Smartphones are the digital journals of the lives of millions of users. Inside these pocket computers, most of us house our family photos, text conversations, notes, calendars, and other priceless data we can't afford to lose.
Imagine having all of these digital memories wiped out and erased by a stranger from afar. A single click is all it takes.
This is the nightmare scenario that all iPhone, iPad and Mac users are still facing every day. Due to one glaring oversight in Apple's two-factor authentication (2FA) system, hackers can still break into your Apple account and erase your devices.
Apple introduced 2FA in 2015 to add another level of protection to Apple and iCloud accounts. This verification method requires users to input a one-time code sent to their iPhones, together with the password, when logging into an iCloud account for the first time.

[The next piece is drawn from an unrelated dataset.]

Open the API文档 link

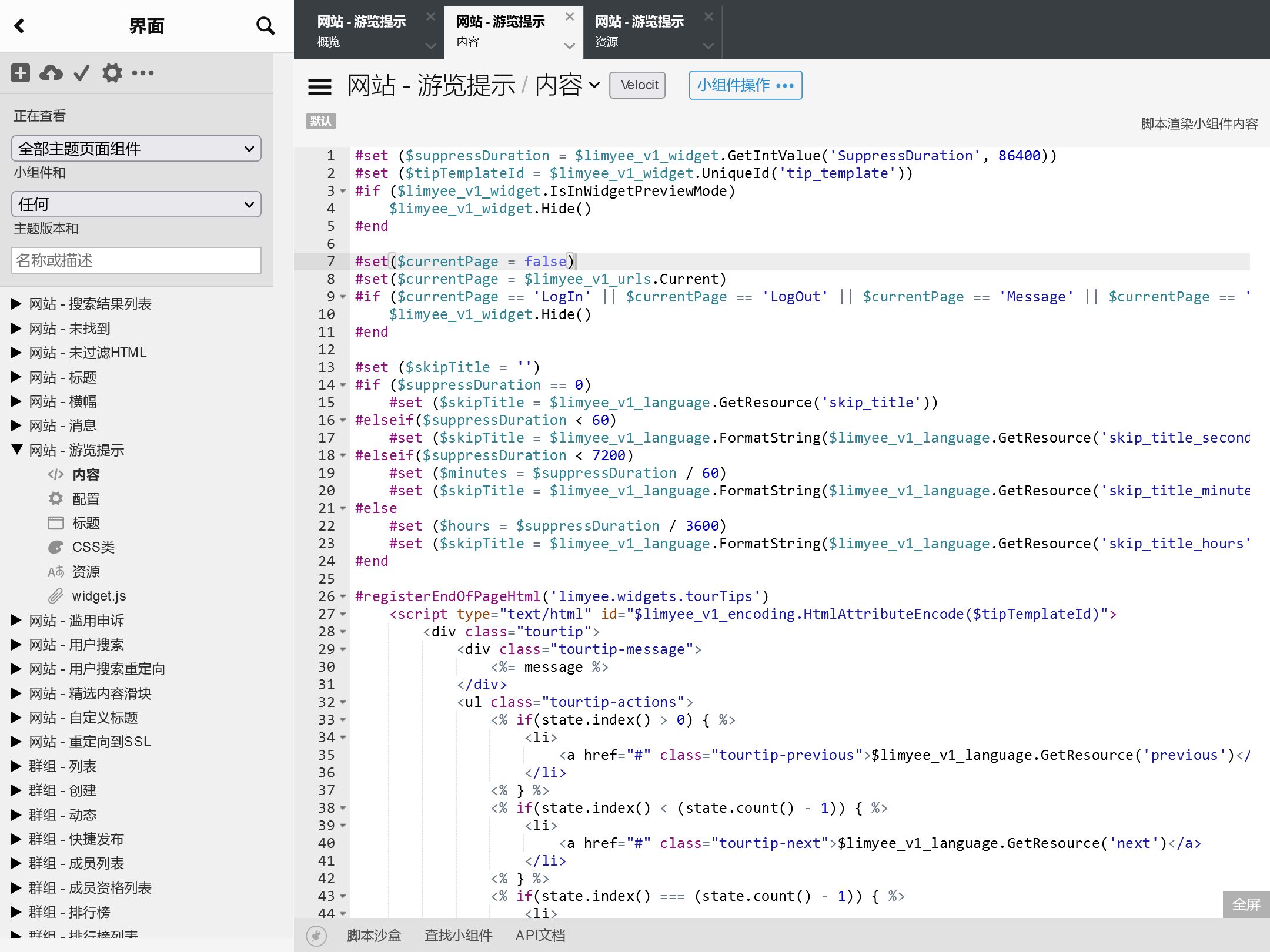[540, 935]
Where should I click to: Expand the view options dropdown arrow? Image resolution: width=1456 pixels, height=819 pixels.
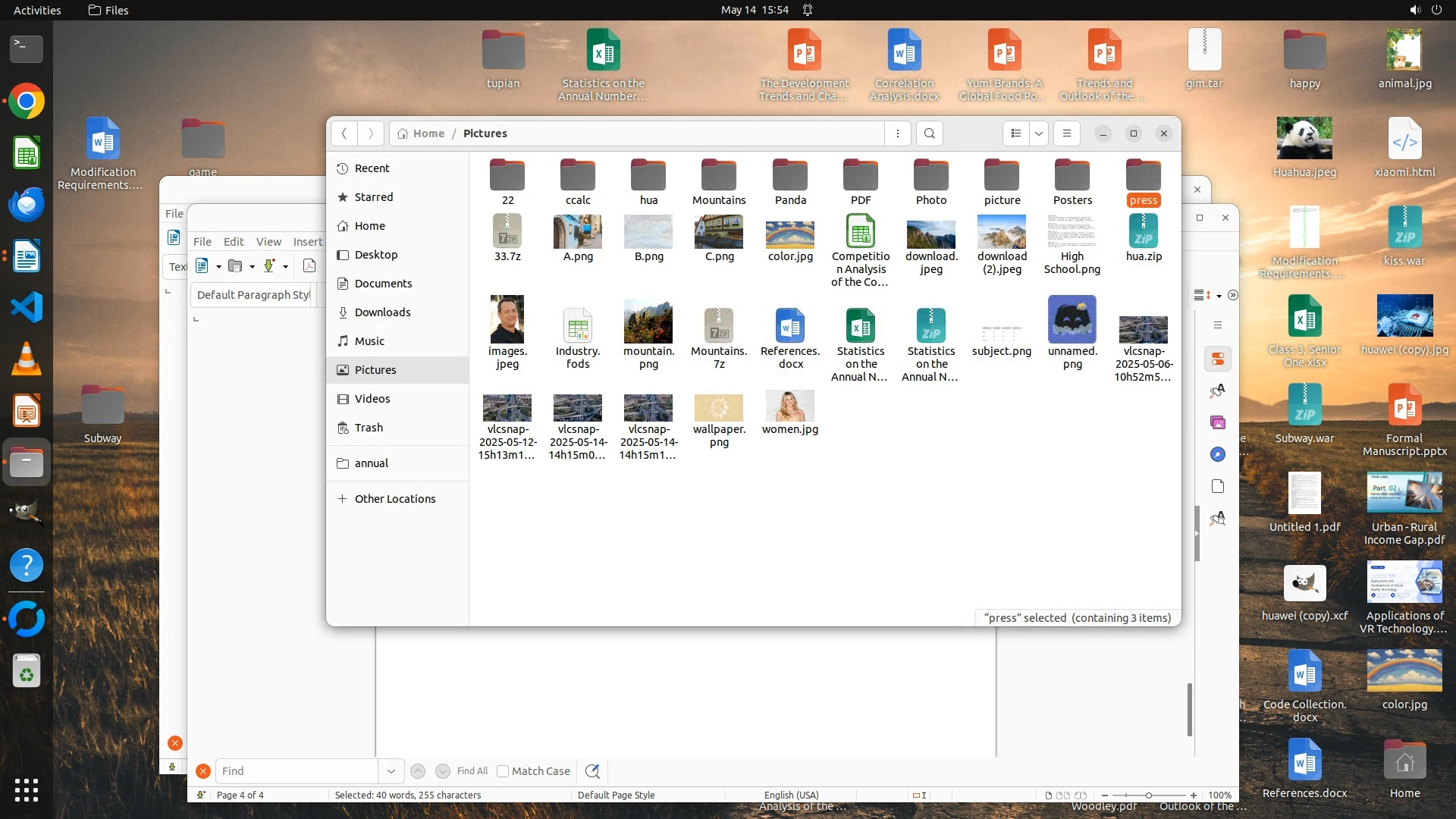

This means that if someone successfully cracks your iCloud password, they still can't log into your account without the code.
The big problem is that this 2FA protection doesn't apply to Apple's Find My iPhone service. This allows hackers to remotely lock and wipe an iPhone, iPad or a Mac by merely cracking a user's iCloud account password.
This is exactly what happened to a University of Waterloo cryptography and security student named Kapil Haresh one fine Sunday afternoon on July 26. According to his blog entry, he was doing a cryptography assignment for school, of all things, when his iPhone's lock screen mysteriously dimmed and displayed this mocking message:
“Hey why did you lock my iPhone haha. Call me at (123) 456–7890.”